TASK
Can you copy each of the entries below character for character, keeping every line as it appears?

WORKING DATA
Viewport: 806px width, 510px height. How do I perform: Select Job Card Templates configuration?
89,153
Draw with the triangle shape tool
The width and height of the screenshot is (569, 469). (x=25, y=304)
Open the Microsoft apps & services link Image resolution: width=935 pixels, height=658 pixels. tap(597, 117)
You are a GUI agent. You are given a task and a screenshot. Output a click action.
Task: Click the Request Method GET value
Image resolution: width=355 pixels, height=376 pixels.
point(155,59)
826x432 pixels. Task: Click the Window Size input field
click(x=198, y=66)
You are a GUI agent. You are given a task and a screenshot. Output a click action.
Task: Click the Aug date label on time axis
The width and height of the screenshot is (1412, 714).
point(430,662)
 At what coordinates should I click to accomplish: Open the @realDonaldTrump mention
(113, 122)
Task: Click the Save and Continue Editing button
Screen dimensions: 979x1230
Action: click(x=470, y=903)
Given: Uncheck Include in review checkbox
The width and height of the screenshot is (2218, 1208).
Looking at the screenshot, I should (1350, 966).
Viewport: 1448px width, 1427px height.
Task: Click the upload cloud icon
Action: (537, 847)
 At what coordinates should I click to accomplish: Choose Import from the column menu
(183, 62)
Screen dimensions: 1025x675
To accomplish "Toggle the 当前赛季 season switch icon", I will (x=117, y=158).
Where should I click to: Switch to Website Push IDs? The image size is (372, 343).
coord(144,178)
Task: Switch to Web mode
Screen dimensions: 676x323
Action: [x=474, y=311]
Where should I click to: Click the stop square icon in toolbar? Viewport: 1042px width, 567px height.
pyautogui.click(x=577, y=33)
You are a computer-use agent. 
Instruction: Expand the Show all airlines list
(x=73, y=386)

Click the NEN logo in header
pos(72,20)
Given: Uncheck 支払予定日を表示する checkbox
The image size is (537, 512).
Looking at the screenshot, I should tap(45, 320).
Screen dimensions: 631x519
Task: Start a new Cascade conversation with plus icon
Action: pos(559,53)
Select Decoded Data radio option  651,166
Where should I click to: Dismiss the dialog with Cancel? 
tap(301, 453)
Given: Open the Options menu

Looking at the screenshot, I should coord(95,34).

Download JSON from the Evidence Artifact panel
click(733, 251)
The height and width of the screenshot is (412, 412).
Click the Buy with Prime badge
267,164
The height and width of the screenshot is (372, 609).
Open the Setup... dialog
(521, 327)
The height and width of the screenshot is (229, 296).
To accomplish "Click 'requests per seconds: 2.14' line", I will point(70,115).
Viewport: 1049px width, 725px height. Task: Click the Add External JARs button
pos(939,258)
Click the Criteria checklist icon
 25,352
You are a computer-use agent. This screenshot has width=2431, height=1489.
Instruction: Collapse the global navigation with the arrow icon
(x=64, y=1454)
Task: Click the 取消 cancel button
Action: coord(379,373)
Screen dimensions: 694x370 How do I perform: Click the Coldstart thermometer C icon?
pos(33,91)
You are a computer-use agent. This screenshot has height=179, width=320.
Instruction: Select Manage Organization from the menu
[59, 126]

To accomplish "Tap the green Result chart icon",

FULL OUTPUT
Viewport: 806px width, 510px height. How do I perform: Select Job Card Templates configuration?
89,153
Draw with the triangle shape tool
The width and height of the screenshot is (569, 469). (x=25, y=304)
Open the Microsoft apps & services link Image resolution: width=935 pixels, height=658 pixels. tap(597, 117)
You are a GUI agent. You are given a task and a screenshot. Output a click action.
Task: Click the Request Method GET value
Image resolution: width=355 pixels, height=376 pixels.
point(155,59)
826x432 pixels. Task: Click the Window Size input field
click(x=198, y=66)
You are a GUI agent. You are given a task and a screenshot. Output a click action.
Task: Click the Aug date label on time axis
The width and height of the screenshot is (1412, 714).
point(430,662)
 At what coordinates should I click to accomplish: Open the @realDonaldTrump mention
(113, 122)
Task: Click the Save and Continue Editing button
Screen dimensions: 979x1230
Action: click(x=470, y=903)
Given: Uncheck Include in review checkbox
The width and height of the screenshot is (2218, 1208).
Looking at the screenshot, I should (1350, 966).
Viewport: 1448px width, 1427px height.
Task: Click the upload cloud icon
Action: (537, 847)
 At what coordinates should I click to accomplish: Choose Import from the column menu
(183, 62)
Screen dimensions: 1025x675
To accomplish "Toggle the 当前赛季 season switch icon", I will (x=117, y=158).
Where should I click to: Switch to Website Push IDs? The image size is (372, 343).
coord(144,178)
Task: Switch to Web mode
Screen dimensions: 676x323
Action: [x=474, y=311]
Where should I click to: Click the stop square icon in toolbar? Viewport: 1042px width, 567px height.
pyautogui.click(x=577, y=33)
You are a computer-use agent. 
Instruction: Expand the Show all airlines list
(x=73, y=386)

Click the NEN logo in header
pos(72,20)
Given: Uncheck 支払予定日を表示する checkbox
The image size is (537, 512).
Looking at the screenshot, I should tap(45, 320).
Screen dimensions: 631x519
Task: Start a new Cascade conversation with plus icon
Action: pos(559,53)
Select Decoded Data radio option  651,166
Where should I click to: Dismiss the dialog with Cancel? 
tap(301, 453)
Given: Open the Options menu

Looking at the screenshot, I should coord(95,34).

Download JSON from the Evidence Artifact panel
click(733, 251)
The height and width of the screenshot is (412, 412).
Click the Buy with Prime badge
267,164
The height and width of the screenshot is (372, 609).
Open the Setup... dialog
(521, 327)
The height and width of the screenshot is (229, 296).
To accomplish "Click 'requests per seconds: 2.14' line", I will point(70,115).
Viewport: 1049px width, 725px height. Task: Click the Add External JARs button
pos(939,258)
Click the Criteria checklist icon
 25,352
You are a computer-use agent. This screenshot has width=2431, height=1489.
Instruction: Collapse the global navigation with the arrow icon
(x=64, y=1454)
Task: Click the 取消 cancel button
Action: coord(379,373)
Screen dimensions: 694x370 How do I perform: Click the Coldstart thermometer C icon?
pos(33,91)
You are a computer-use agent. This screenshot has height=179, width=320.
Instruction: Select Manage Organization from the menu
[59, 126]

To accomplish "Tap the green Result chart icon",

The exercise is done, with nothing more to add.